_Texte présenté_:

^^^^^^^^^^^^^^^^

Pour les instituts quali qui travaillent également en quanti, les deux domaines se croisent au détour des recrutements :

« On a un panel quanti d’internautes inscrits. On travaille sur un thème ciblé, par exemple les jeux, et on envoie un mailing aux 18-25 ans, joueurs. S’ils sont intéressés, on les appelle pour leur faire passer un questionnaire de recrutement par téléphone et puis on programme l’animation de la réunion sur Internet pendant deux heures, et puis on a les scripts directement, on fait la mise à plat, l’analyse, et le rapport. » (femme, 34 ans, ETU).

Cependant, souvent les deux méthodes paraissent appartenir à des métiers différents :

« Lorsque l’on fait des enquêtes, on sous-traite souvent la passation des questionnaires avec des instituts de sondages, SOFRES, INSEE. Ils ont plus de facilité pour obtenir des échantillons importants. Mais en général on a une maîtrise de la construction des questionnaires » (homme, 49 ans, ETU)

^^^^^^^^^^^^^^^^

_Données sources_:
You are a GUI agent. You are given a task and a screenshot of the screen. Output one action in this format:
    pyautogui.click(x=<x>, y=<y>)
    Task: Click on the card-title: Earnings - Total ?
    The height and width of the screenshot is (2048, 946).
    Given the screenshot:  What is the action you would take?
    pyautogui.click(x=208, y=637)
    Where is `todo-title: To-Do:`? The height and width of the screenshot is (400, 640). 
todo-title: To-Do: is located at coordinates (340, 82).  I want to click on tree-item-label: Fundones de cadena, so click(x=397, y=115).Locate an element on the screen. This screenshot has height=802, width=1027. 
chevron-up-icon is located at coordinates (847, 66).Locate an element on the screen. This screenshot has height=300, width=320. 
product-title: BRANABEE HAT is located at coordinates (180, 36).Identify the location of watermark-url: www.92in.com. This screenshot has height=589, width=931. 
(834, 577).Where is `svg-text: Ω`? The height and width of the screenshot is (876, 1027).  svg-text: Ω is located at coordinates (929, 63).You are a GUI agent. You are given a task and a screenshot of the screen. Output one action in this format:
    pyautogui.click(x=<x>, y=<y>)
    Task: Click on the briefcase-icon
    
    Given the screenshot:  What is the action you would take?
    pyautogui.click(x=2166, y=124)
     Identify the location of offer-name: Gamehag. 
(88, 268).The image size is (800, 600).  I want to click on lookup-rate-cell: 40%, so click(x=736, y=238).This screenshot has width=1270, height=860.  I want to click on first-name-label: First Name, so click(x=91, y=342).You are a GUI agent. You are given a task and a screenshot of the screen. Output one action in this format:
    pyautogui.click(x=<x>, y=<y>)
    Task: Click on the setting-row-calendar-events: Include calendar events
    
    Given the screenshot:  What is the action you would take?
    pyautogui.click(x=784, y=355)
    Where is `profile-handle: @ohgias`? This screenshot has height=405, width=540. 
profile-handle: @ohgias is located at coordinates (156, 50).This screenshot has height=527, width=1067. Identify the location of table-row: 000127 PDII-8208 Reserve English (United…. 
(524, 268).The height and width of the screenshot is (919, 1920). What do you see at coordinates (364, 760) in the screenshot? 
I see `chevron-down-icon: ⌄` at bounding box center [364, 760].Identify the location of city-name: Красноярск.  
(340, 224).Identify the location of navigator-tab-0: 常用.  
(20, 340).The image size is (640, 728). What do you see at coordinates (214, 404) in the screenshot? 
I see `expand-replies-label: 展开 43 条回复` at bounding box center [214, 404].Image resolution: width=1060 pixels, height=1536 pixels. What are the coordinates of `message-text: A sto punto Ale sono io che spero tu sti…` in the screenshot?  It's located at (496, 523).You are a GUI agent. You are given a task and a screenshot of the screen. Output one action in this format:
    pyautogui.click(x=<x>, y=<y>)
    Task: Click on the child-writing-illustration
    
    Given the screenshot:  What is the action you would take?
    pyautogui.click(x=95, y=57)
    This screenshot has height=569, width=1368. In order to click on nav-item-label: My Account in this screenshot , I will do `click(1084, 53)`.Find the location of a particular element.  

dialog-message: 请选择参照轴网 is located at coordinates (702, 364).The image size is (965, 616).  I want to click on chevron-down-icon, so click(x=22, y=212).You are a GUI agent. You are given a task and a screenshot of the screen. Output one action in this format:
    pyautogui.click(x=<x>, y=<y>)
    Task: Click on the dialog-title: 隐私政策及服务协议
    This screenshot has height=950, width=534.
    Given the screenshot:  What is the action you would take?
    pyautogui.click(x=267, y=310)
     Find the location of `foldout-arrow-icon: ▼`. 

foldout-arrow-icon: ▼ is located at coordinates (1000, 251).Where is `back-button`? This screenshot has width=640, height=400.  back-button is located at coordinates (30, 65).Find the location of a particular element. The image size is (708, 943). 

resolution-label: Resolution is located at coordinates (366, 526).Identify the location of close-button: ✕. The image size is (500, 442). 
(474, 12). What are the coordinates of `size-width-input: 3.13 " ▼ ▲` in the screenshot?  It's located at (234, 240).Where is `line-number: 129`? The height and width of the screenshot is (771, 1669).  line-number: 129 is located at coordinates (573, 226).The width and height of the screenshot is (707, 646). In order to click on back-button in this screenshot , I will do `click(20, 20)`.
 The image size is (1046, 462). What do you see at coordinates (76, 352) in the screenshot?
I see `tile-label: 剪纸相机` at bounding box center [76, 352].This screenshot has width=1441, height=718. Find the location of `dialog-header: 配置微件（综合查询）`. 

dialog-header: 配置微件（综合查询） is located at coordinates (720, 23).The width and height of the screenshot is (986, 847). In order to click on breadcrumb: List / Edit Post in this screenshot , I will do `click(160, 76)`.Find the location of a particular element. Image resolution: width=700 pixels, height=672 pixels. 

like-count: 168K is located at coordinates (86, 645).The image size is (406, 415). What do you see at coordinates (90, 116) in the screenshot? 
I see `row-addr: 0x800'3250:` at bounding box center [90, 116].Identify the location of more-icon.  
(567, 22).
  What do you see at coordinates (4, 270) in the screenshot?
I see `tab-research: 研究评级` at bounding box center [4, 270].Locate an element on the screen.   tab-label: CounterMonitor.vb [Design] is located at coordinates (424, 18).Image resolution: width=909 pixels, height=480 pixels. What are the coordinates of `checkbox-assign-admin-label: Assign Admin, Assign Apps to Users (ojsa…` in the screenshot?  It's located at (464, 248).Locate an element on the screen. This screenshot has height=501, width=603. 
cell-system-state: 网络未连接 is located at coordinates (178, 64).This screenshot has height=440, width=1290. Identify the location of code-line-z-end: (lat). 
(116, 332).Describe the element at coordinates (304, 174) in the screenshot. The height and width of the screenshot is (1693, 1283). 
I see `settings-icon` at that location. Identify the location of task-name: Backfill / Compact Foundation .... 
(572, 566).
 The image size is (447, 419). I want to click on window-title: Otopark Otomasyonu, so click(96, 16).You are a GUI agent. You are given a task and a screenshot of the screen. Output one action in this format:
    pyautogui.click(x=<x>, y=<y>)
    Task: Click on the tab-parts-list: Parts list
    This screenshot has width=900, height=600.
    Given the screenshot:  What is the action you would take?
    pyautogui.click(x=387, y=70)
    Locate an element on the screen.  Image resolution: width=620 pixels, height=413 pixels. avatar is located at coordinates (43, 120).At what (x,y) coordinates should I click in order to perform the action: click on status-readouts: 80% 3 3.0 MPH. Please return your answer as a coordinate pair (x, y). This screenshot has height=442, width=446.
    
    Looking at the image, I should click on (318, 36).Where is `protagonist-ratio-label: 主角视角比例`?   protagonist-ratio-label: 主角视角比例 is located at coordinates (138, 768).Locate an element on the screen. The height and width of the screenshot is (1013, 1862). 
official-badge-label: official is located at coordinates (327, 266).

^^^^^^^^^^^^^^^^

_Exercices proposés_:
(A) Répondez à ces questions sur le texte présenté :
(i) Dans l'exemple des jeux, à quelle tranche d'âge le mailing est-il envoyé ?
(ii) Combien de temps dure l'animation de la réunion sur Internet ?
(iii) Quels organismes sont nommés comme sous-traitants pour la passation des questionnaires ?
(B) Recopiez fidèlement le passage du texte présenté, depuis « Pour les instituts » jusqu'à « 34 ans, ETU). ».

_Réponses successives_:
(A)
(i) Aux 18-25 ans, joueurs.
(ii) Deux heures.
(iii) La SOFRES et l'INSEE.

(B)
Pour les instituts quali qui travaillent également en quanti, les deux domaines se croisent au détour des recrutements :

« On a un panel quanti d’internautes inscrits. On travaille sur un thème ciblé, par exemple les jeux, et on envoie un mailing aux 18-25 ans, joueurs. S’ils sont intéressés, on les appelle pour leur faire passer un questionnaire de recrutement par téléphone et puis on programme l’animation de la réunion sur Internet pendant deux heures, et puis on a les scripts directement, on fait la mise à plat, l’analyse, et le rapport. » (femme, 34 ans, ETU).